Text passage
I’ve been practicing variations of #1, #3, #4, and #5 for years, without knowing anything about the agile approach. In the mid-1970s a group of us at Bell Labs developed the Programmer’s Workbench, which used the then-new UNIX system as a platform for developer tools for use by mainframe programmers. There was a huge debate at the start between a few developers who had just come off a big military project and wanted to formalize the requirements and a few, including me, who were much looser in how we approached software projects. We won.

So, when I learned about Agile methods, I was like the character in Moliere’s The Bourgeois Gentleman who discovered that he had “been speaking prose all my life, and didn’t even know it!”

The part of Agile I couldn’t ever get comfortable with, and still can’t, is the part that says that you only develop requirements one week at a time. Really? Yes, it’s true. The Agile intelligentsia have nothing but contempt for requirements.

For example, in his book, The Agile Samurai, Jonathan Rasmusson says, “Whatever requirements you do gather are guaranteed to change.” Does he mean that if the CWA office tells me they need a list of topics submitted by participants in exactly the same format they’ve been using for years, the format for the list of topics is guaranteed to change? That the Richardson School District report card specification, approved by the school board, is guaranteed to change? That the supermarket checker shift schedule posted by hundreds of A&P, Kroger, and Safeway stores is guaranteed to change? No, those won’t change, and they should be documented at the start of the project along with everything else that’s known. They should be part of the initial planning, analysis, and design, before any coding begins.

Here’s another: In the seminal book on Agile methods, Extreme Programming Explained: Embrace Change, Kent Beck says, “Out of the thousands of pages used to describe requirements, if you deliver the right 5, 10 or 20 percent, you will likely realize all of the business benefit envisioned for the whole system. So what were the other 80 percent? Not requirements—they weren’t mandatory or obligatory.” I can’t think of a single project in which delivering 20% of the requirements, or even 75%, would have been acceptable. What part of Rgrade could I have skipped? Listing all the students? Teacher logins? Entering grades? Allowing for teacher comments? Printing the report cards? No, I had to implement 100% of the requirements before the school district would deploy the system. SuperSked, being commercial software, maybe could have shipped with 90% of the requirements satisfied. The CWA database project, maybe also 90%, as we had already slimmed it down to the bare minimum for the first year, with the idea that next year we’d do more.

Parts of the exercise
[1] Return the stretch of the essay on Agile requirements from "For example, in" through "any coding begins.".
[2] In the essay on Agile requirements, what did the Bell Labs group develop in the mid-1970s?
[3] Extend the essay on Agile requirements beyond its final sentence.
The listing comes from a separate, unrelated source.

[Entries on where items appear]
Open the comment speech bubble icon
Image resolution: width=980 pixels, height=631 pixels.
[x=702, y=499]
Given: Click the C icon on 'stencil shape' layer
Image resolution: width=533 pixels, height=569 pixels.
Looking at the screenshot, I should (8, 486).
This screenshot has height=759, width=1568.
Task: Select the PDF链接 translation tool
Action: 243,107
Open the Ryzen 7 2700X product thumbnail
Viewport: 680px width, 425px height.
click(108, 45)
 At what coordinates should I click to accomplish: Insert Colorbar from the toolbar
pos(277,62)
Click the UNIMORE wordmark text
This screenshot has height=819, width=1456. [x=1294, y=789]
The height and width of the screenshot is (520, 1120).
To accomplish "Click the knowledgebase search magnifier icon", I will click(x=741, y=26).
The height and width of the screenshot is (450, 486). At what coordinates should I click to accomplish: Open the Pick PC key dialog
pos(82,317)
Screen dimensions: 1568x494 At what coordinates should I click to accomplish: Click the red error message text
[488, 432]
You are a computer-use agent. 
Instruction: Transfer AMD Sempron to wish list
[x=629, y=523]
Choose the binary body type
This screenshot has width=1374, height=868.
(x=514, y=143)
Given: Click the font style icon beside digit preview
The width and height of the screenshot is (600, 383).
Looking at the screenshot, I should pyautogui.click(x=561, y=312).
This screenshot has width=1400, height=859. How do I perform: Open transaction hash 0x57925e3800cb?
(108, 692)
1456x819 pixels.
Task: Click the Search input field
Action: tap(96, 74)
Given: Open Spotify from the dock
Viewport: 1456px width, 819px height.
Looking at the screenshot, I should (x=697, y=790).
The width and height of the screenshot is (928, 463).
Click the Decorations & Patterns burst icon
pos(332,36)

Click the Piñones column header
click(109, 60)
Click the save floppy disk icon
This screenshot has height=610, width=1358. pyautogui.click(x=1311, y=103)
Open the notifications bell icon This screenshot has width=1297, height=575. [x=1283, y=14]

Answers to the tasks
[1]
For example, in his book, The Agile Samurai, Jonathan Rasmusson says, “Whatever requirements you do gather are guaranteed to change.” Does he mean that if the CWA office tells me they need a list of topics submitted by participants in exactly the same format they’ve been using for years, the format for the list of topics is guaranteed to change? That the Richardson School District report card specification, approved by the school board, is guaranteed to change? That the supermarket checker shift schedule posted by hundreds of A&P, Kroger, and Safeway stores is guaranteed to change? No, those won’t change, and they should be documented at the start of the project along with everything else that’s known. They should be part of the initial planning, analysis, and design, before any coding begins.

[2] The Programmer's Workbench.

[3]
So, when it comes to requirements, I think the Agile writers and consultants are either exaggerating for dramatic effect or they really do believe that this is how software projects ought to be run. If the latter, they’re flat out wrong.

Anyway, enough Agile bashing. I’ll just present my view of how you ought to deal with requirements if you’re using the Agile approach, and leave the job of sorting out the polemics for another time. (As I hope I’ve made clear, when it comes to customer communication, team communication, unit testing, continuous integration, and frequent delivery, the Agile guys are totally on the right track.)

Let’s do it with pictures. First, Figure 2-7 shows a strict waterfall sequence and Figure 2-8 shows Agile iterations.

9781430260073_Fig02-07.jpg

Figure 2-7. Waterfall project

9781430260073_Fig02-08.jpg

Figure 2-8. Agile project

There are some projects for which a strict waterfall approach might work, and very small, informal projects, such as the Arzano Ranch, which I described earlier, that are suitable for a strict Agile approach. Generally, though, none are appropriate: waterfall is much too rigid and idealistic, and Agile suffers from no overall plan. Without an overall plan, there’s no way to estimate a completion date or a budget, no way to come up with a coherent database design, and no way to leverage development by handling similar functions with generalized coding, unless the functions show up in the same iteration.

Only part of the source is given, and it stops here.